Tuesday, July 31, 2012

Seven Seconds of Terror for NASA

Early Monday morning, August 6th NASA will experience what it has been calling seven seconds of terror. That is when the Mars Science Laboratory Curiosity lands on Mars. Curiosity is the latest in the Mars Rover series of vehicles and is the largest rover to be landed to date. Curiosity was launched on November 26, 2011 and will land at 12:31 am Central Daylight Time on August 6, 2012. Now you may be thinking big deal they are landing an unmanned vehicle on Mars.

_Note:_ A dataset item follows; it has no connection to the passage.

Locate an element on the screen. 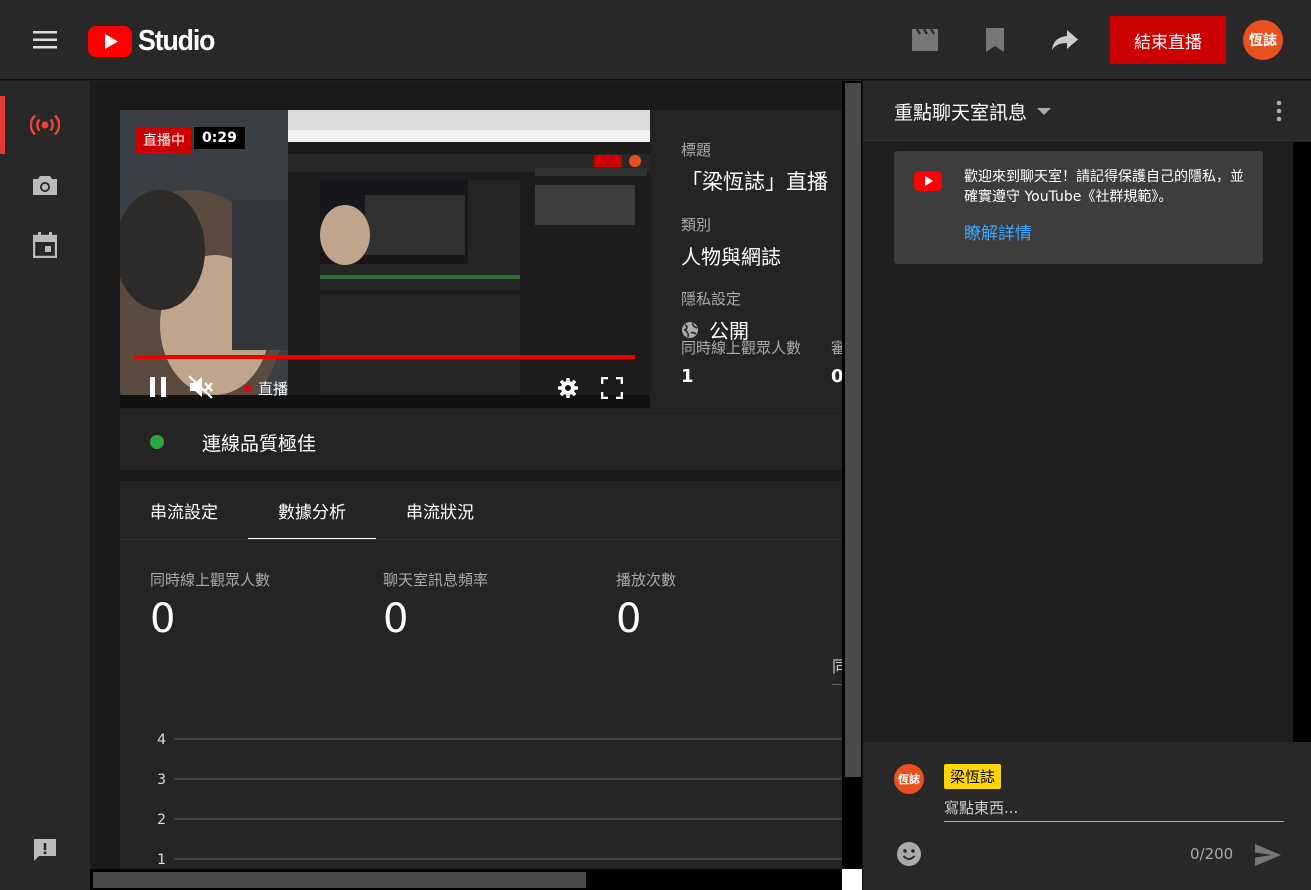 This screenshot has height=890, width=1311. metrics-row: 同時線上觀眾人數 0 聊天室訊息頻率 0 播放次數 0 is located at coordinates (496, 606).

Well the big deal is that it will approach Mars at about 13,000 mph; then comes the guided entry and deceleration with small rockets to about 1,000 mph; at 900mph a 100 pound parachute, that must withstand 65,000 pounds of force deploys; at 370 mph the heat shield separates, if this does not happen then the radar altimeters and cameras do not work; then comes a powered decent to about 70 mph, at 2 mph a sky crane will lower Curiosity to the Martin surface, at 0 mph from a height of 25 feet, then explosives cut the cables and the descent stage which flies away to crash landing away from Curiosity. At about 2 minutes before touchdown Curiosity's cameras will begin taking photographs at the rate of 5 frames per second.

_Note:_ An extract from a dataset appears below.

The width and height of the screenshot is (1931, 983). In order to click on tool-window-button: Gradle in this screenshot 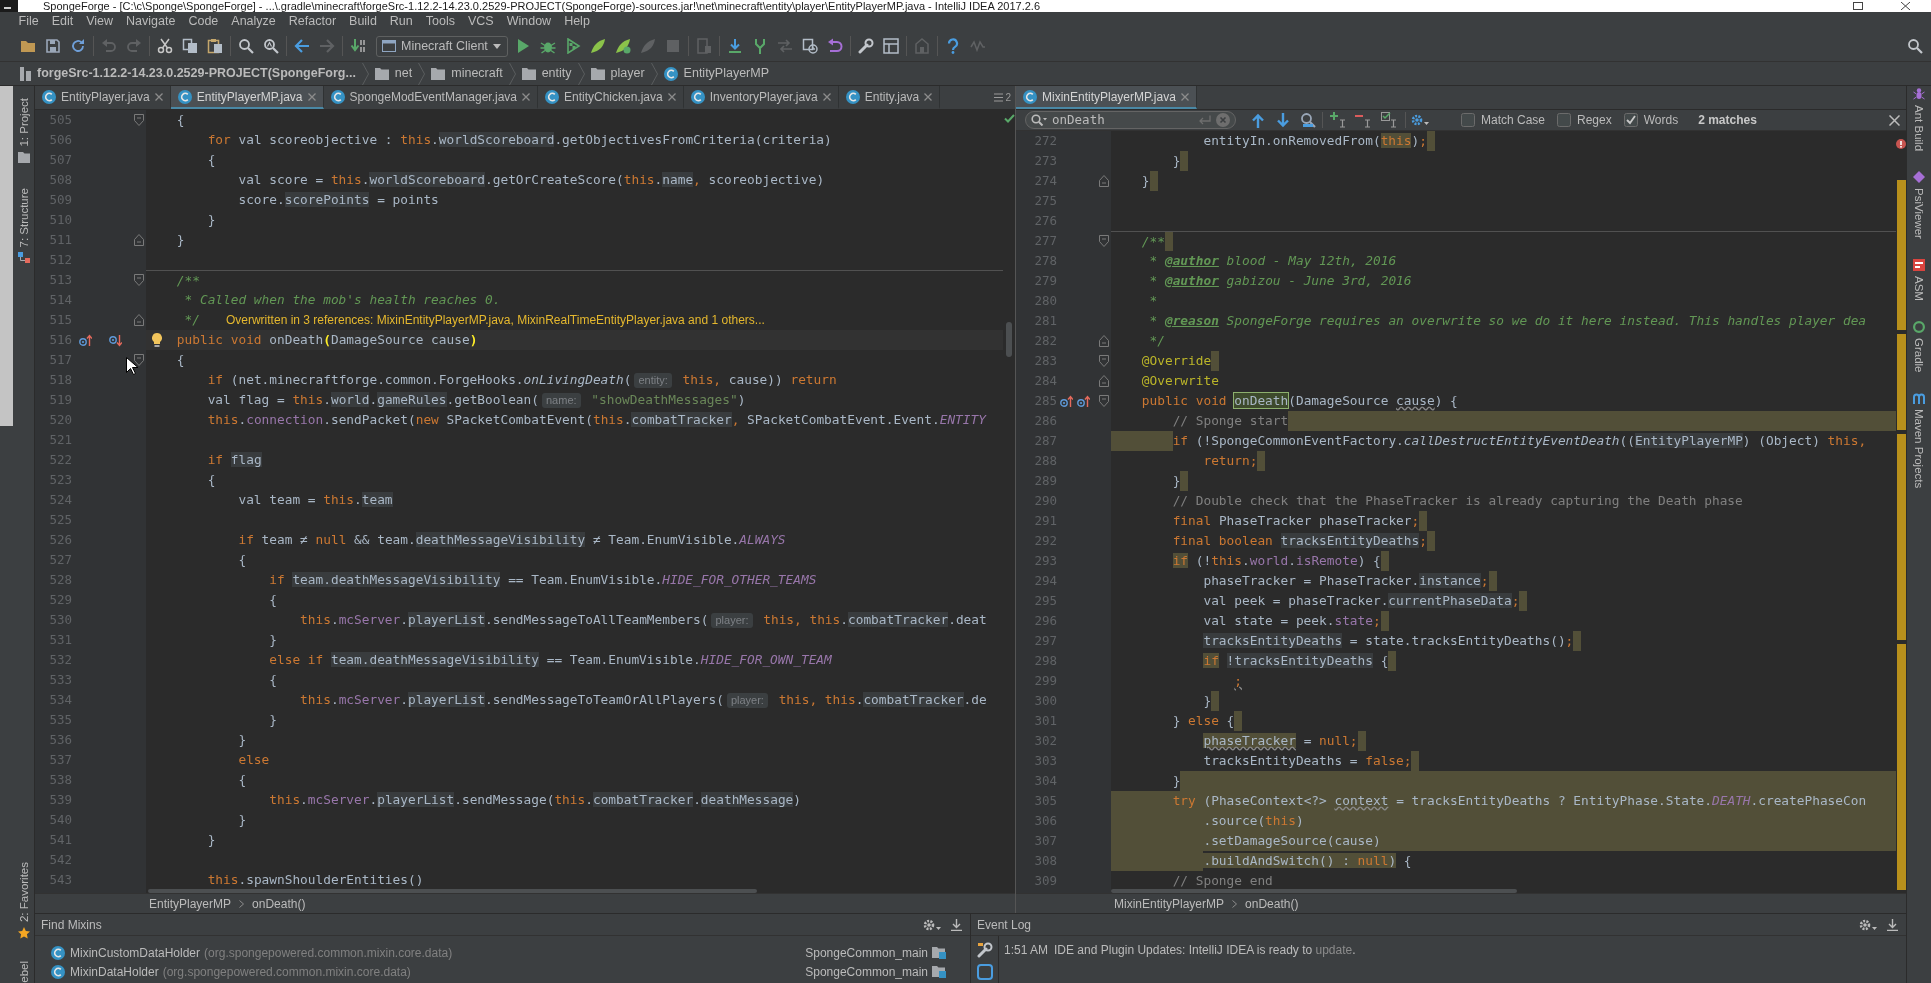, I will do `click(1919, 346)`.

Now for the seven minutes of terror. From the time Curiosity enters the Martin atmosphere it will take seven minutes for it to touchdown. Because of the distance that Mars is from Earth it takes 14 minutes for a radio signal from Mars to reach Earth. So when the signal is received on Earth that Curiosity has entered the Martin atmosphere it will have been on the surface for seven minutes and Curiosity will either be exploring or a pile of scrap on the Martin surface. As you can tell there are many things that can go wrong with this mission. I know I plan to be watching to hopefully see the first pictures of a spacecraft actually landing on another planet. NASA TV will have coverage as will www.nasa.gov .

For a NASA video of the Seven Minutes of Terror see:

For more information on Curiosity see: http://solarsystem.nasa.gov/news/msl_landing.cfm

1 comment:

Lisa B. said...

Thanks for explaining all that to us. Great information!